#### [Testo]
* * *
Molto si è discusso sull’andamento e sulla durata della crisi economica sofferta dalla Liguria all’indomani dell’annessione con il Regno di Sardegna. Se si concorda sul fatto che il periodo di stagnazione durò almeno fino agli anni ’30, apogeo dell’indirizzo protezionistico della politica sabauda, non vi è uniformità di vedute fra chi ha sostenuto un deciso risveglio dell’economia ligure alla vigilia del decennio cavouriano (27) e fra chi invece ridimensiona questo "improvviso destarsi" di un’economia che di fatto "non ha mutato struttura in alcuno dei rami che le erano propri", vale a dire la marineria, il commercio di transito e l’industria (28). Un dato incontrovertibile sembra però essere quello di una non omogenea diffusione di questo discusso processo di ripresa che in ogni caso lasciava aree periferiche ad una realtà di arretratezza e miseria, cosicché la Liguria si avviava all’unificazione nazionale con "uno sviluppo industriale di grande portata" ma anche molto disarmonico, concentrato in pochi poli e troppo dipendente dalle decisioni politiche, che "non aveva saputo assorbire la crescita demografica e non aveva trascinato con sé, se non marginalmente, l’economia della regione" (29). I limiti di questo processo di modernizzazione economica, per così dire a due velocità, si evidenziarono maggiormente in un’area come quella dell’estremo Ponente che, in ragione anche di un eccessivo frazionamento nella divisione amministrativa del territorio, venne ancor più emarginata, accentuandone le caratteristiche di subalternità nel quadro dell’economia regionale.
Proprio la crisi del settore oleario, -la maggiore dipendenza economica del Ponente ligure- che dalla fine del dominio napoleonico, in conseguenza dell’abolizione delle barriere doganali francesi, aveva subito la pesante concorrenza degli olii del Sud Italia, della Grecia e della Tunisia, aggravò drammaticamente la situazione. L’economista genovese Jacopo Virilio, un convinto sostenitore dell’emigrazione, nel 1860 descriveva l’area in questi termini: "La miseria va oggidì maggiormente involgendo nel suo squallido sudario alcuni paesi della riviera di Ponente. Le condizioni in cui versa la costa da Alassio a Ventimiglia spinge alla fuga verso un più ospitante emisfero, mentre un’atonia sembra invadere il senso morale degli abitanti" (30). Per le popolazioni dell’estremo Ponente ligure, l’emigrazione rappresentò così non un’alternativa ma una scelta obbligata.
* * *
#### [Consegna]
Riporta il brano del testo sulla crisi economica ligure da "Proprio la crisi" a "una scelta obbligata.", sostituendo "Tunisia" con "Spagna". Per rispondere basati esclusivamente sul testo.

(Voci tratte da un dataset)
* * *
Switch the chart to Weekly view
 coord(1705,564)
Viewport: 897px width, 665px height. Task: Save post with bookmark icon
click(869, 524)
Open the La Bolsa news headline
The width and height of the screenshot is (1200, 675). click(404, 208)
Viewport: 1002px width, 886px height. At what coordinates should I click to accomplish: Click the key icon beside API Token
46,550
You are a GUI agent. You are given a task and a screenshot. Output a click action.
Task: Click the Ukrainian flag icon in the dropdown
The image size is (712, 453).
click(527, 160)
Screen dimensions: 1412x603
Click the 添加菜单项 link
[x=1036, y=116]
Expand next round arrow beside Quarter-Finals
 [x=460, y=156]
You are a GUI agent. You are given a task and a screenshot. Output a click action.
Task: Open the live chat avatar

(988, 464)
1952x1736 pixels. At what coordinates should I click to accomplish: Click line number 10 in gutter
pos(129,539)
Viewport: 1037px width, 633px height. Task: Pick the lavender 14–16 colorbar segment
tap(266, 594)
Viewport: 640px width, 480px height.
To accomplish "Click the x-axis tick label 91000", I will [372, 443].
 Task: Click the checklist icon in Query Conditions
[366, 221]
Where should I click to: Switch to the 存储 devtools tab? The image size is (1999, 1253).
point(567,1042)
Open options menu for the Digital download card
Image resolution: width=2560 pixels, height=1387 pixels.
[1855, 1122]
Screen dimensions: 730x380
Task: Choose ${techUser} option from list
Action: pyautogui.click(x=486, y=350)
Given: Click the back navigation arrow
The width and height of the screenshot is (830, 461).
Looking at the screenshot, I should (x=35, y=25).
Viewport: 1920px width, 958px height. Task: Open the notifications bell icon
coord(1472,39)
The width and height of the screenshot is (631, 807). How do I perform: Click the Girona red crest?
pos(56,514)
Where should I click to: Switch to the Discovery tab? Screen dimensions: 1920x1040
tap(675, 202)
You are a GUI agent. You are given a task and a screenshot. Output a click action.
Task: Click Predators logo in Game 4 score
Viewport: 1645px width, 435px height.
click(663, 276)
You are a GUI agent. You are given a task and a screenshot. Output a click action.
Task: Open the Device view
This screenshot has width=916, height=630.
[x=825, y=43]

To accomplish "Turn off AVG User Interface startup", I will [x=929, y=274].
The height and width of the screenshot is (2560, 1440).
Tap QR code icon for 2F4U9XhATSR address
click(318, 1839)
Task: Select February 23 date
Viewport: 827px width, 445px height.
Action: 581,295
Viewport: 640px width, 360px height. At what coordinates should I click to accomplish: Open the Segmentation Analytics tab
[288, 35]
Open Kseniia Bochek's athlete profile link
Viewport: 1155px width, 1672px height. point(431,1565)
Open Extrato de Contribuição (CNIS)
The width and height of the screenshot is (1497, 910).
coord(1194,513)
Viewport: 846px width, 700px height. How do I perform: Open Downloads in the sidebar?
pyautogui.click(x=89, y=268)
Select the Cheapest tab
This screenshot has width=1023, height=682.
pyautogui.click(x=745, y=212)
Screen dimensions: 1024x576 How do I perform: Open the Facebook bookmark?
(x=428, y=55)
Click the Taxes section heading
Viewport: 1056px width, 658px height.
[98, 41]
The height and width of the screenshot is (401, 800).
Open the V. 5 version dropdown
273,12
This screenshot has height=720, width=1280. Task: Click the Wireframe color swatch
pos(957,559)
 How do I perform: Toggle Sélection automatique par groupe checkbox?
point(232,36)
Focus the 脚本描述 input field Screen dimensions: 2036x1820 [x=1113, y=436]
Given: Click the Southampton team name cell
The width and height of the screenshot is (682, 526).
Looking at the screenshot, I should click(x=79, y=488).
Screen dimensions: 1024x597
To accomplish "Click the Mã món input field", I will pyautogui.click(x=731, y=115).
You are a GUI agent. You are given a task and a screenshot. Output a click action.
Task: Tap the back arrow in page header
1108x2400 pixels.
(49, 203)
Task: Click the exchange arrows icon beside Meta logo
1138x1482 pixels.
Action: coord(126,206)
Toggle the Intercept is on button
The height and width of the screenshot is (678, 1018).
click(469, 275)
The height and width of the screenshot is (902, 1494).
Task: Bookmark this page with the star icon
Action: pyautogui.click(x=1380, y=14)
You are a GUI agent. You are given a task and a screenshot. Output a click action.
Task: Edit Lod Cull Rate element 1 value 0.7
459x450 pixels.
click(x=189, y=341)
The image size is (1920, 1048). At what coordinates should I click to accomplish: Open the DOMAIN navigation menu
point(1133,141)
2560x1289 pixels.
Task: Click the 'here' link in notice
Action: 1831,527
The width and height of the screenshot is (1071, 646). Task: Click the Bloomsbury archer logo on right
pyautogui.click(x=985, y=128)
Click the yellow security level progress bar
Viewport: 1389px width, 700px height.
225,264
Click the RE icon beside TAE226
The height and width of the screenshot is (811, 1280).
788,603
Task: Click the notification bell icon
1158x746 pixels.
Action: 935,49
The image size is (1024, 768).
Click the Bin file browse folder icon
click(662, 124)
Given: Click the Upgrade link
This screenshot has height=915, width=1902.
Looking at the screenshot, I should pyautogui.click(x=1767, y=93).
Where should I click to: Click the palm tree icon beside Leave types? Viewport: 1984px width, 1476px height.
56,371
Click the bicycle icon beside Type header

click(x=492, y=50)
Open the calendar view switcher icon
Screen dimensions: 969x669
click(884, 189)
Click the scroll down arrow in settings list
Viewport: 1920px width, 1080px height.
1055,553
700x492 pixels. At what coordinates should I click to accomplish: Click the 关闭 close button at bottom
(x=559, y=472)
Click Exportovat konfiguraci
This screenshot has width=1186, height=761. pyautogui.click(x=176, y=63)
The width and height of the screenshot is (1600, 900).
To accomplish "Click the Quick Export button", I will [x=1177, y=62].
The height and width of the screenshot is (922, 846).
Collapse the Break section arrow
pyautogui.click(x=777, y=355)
* * *
#### [Risultato]
Proprio la crisi del settore oleario, -la maggiore dipendenza economica del Ponente ligure- che dalla fine del dominio napoleonico, in conseguenza dell’abolizione delle barriere doganali francesi, aveva subito la pesante concorrenza degli olii del Sud Italia, della Grecia e della Spagna, aggravò drammaticamente la situazione. L’economista genovese Jacopo Virilio, un convinto sostenitore dell’emigrazione, nel 1860 descriveva l’area in questi termini: "La miseria va oggidì maggiormente involgendo nel suo squallido sudario alcuni paesi della riviera di Ponente. Le condizioni in cui versa la costa da Alassio a Ventimiglia spinge alla fuga verso un più ospitante emisfero, mentre un’atonia sembra invadere il senso morale degli abitanti" (30). Per le popolazioni dell’estremo Ponente ligure, l’emigrazione rappresentò così non un’alternativa ma una scelta obbligata.